• Trecho do texto:
::::::

Entreguei na tarde de ontem ao presidente Itamar Franco meu pedido de dispensa do cargo de Ministro da Fazenda. Sei que devo uma explicação aos brasileiros que me honraram com a sua confiança.
Na noite da última quinta-feira, uma conversa de caráter inteiramente particular que eu mantinha com o jornalista Carlos Monforte foi levada ao ar sem o meu conhecimento ou consentimento. Fui vítima de uma falha eletrônica.
Aguardava o momento de começar a vigésima-quinta entrevista daquele dia em que o real completava dois meses. Estava exausto. Enquanto esperava que fossem sanados problemas técnicos da emissora, tive uma conversa informal com uma pessoa a que estou ligado por laços de parentesco e antiga convivência. Todos entendem que conversas desse tipo nem sempre se orientam pela exatidão dos conceitos ou pelo cuidado na apresentação dos argumentos.
Todos sabem também que, ao longo dos últimos meses, vinha-me dedicando com grande esforço àquela parte da minha tarefa que julgava ser a mais importante: a divulgação do Plano Real e o trabalho de informar e orientar a população sobre as mudanças na economia. Nessa verdadeira maratona que incluiu muitas viagens pelo país e um sem-número de conferências, palestras e entrevistas, fui provavelmente vítima, além do cansaço físico, de um processo em que a excessiva exposição à mídia e ao calor popular inflaram minha vaidade.

::::::

• Registros da tarefa:
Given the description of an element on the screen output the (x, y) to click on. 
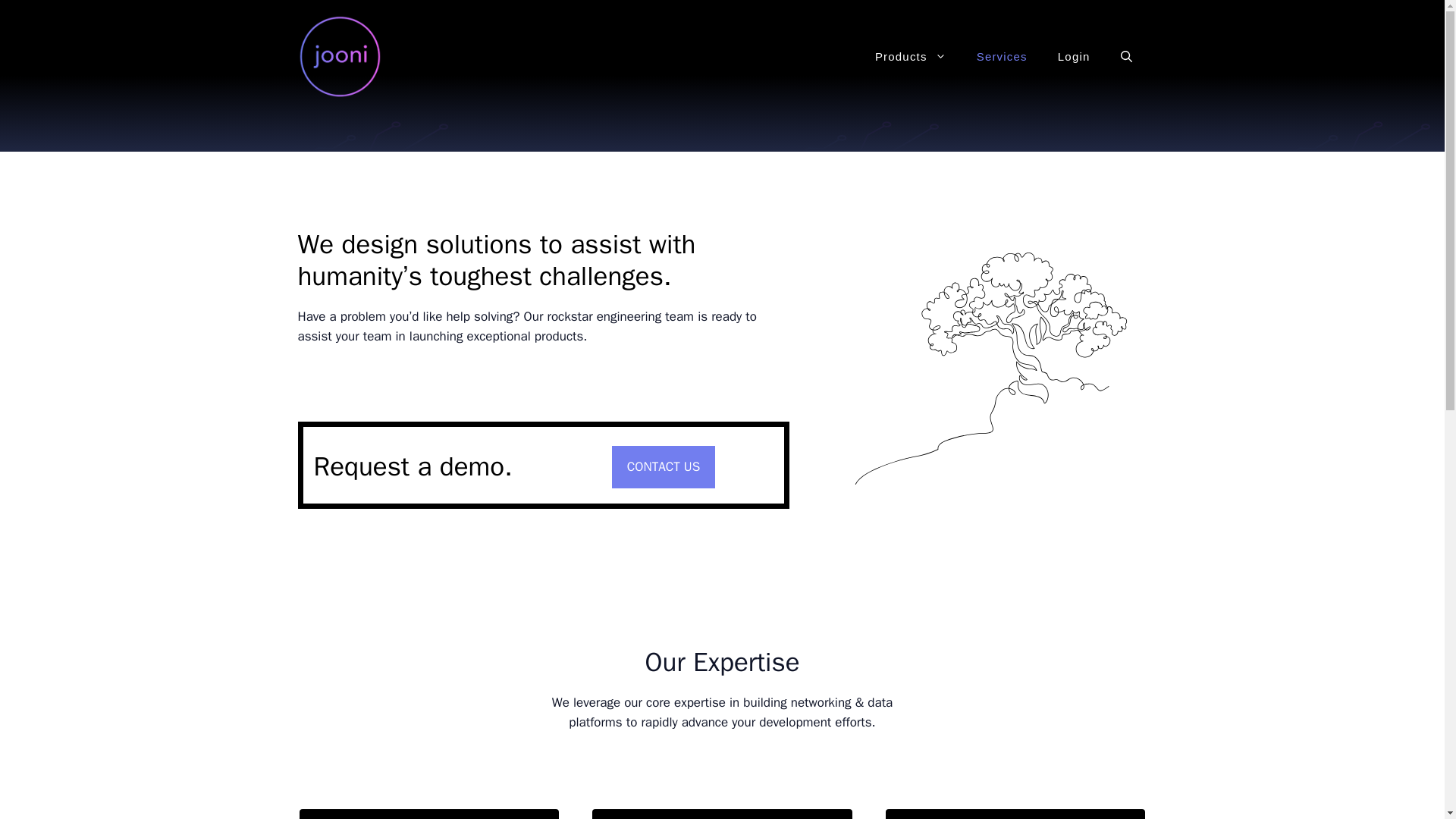
CONTACT US (662, 466)
Products (910, 56)
Services (1001, 56)
Login (1073, 56)
Given the description of an element on the screen output the (x, y) to click on. 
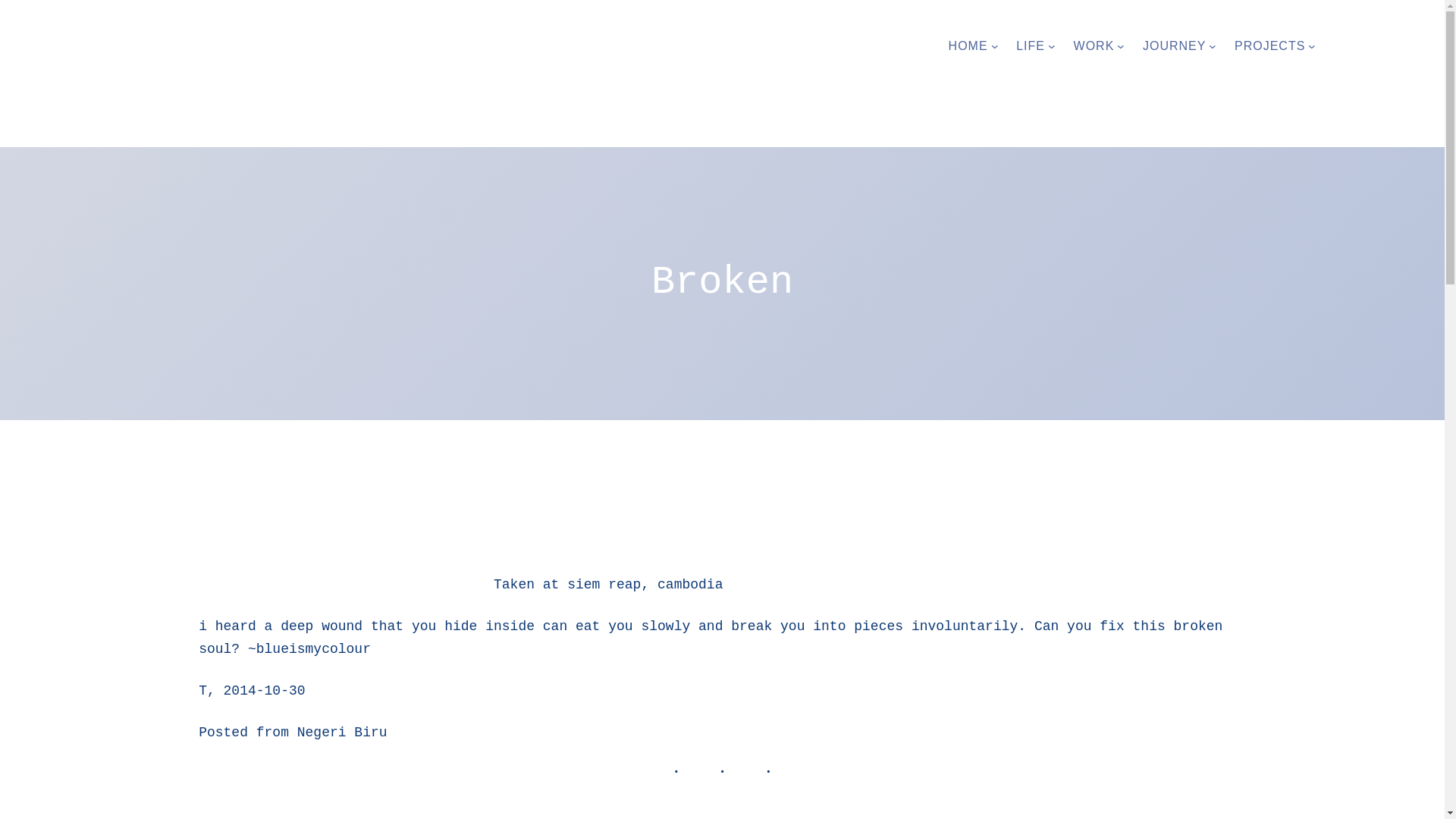
HOME (968, 46)
JOURNEY (1173, 46)
LIFE (1030, 46)
PROJECTS (1269, 46)
WORK (1094, 46)
Given the description of an element on the screen output the (x, y) to click on. 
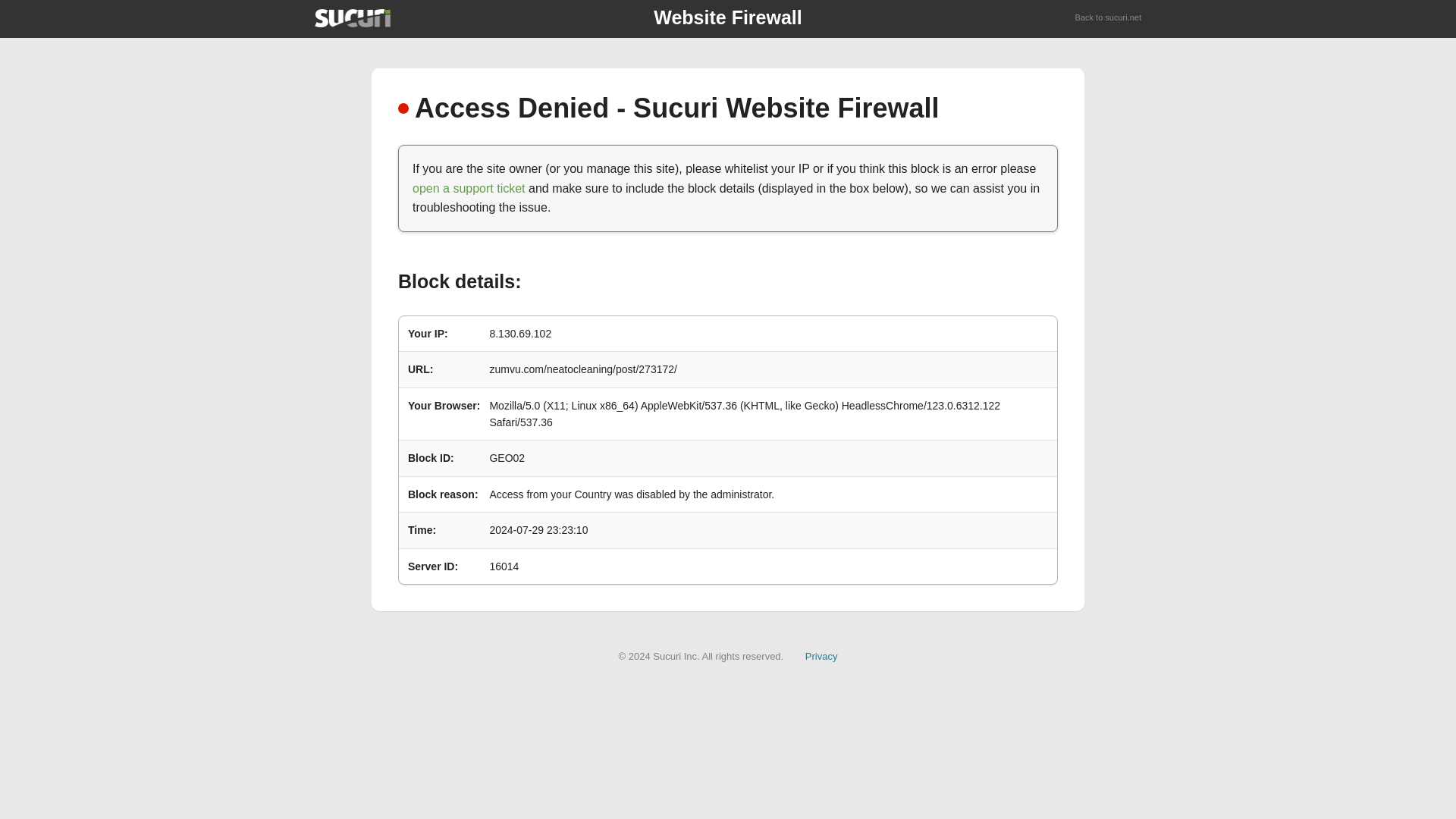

::::::

• Objetivos:
1. Você pode editar todos os registros, trocando "description" por "name" e mantendo o resto igual? Deixe as imagens fora da resposta.
2. Você pode continuar o texto sobre o pedido de dispensa do cargo de Ministro da Fazenda a partir da última frase apresentada?
O texto e os registros não têm nenhuma relação entre si.

• Respostas:
1.
Given the name of an element on the screen output the (x, y) to click on. 
CONTACT US (662, 466)
Products (910, 56)
Services (1001, 56)
Login (1073, 56)
Given the name of an element on the screen output the (x, y) to click on. 
HOME (968, 46)
JOURNEY (1173, 46)
LIFE (1030, 46)
PROJECTS (1269, 46)
WORK (1094, 46)
Given the name of an element on the screen output the (x, y) to click on. 

2.
Assumo inteira responsabilidade por aquele momento de fraqueza que me levou a dizer palavras que não refletem o que penso ou o que sinto. Em alguns daqueles comentários nem eu mesmo me reconheçco. Posso ter dito coisas irrefletidas, mas estou seguro de que, na minha gestão, não fiz nada de errado.
Sem querer justificar o injustificável, repudio os trechos da conversa em que deixo transparecer uma opinião vaidosa e arrogante sobre mim e sobre o meu trabalho à frente do Ministério da Fazenda. Não é esse o comportamento que sempre tive, não é essa a minha regra de conduta.
Do que aconteceu, retiro, contudo, uma lição de humildade. Ao contrário do que o apoio popular sugere, sou um ser humano como qualquer outro, com as mesmas limitações e defeitos, com os seus momentos de fraqueza.
E, por isso mesmo, não hesito em pedir desculpas quando erro. Faço-o agora, por tudo o que possa ter decepcionado quem quer que seja. Faço-o, também, pela referência aos empresários brasileiros ao generalizar comportamentos individuais que já havia condenado.
Não posso deixar de explicar algumas passagens da conversa tornada pública. Minhas palavras, pela maneira confusa e entrecortada com que ficaram registradas, estão-se prestando a interpretações e acusações precipitadas.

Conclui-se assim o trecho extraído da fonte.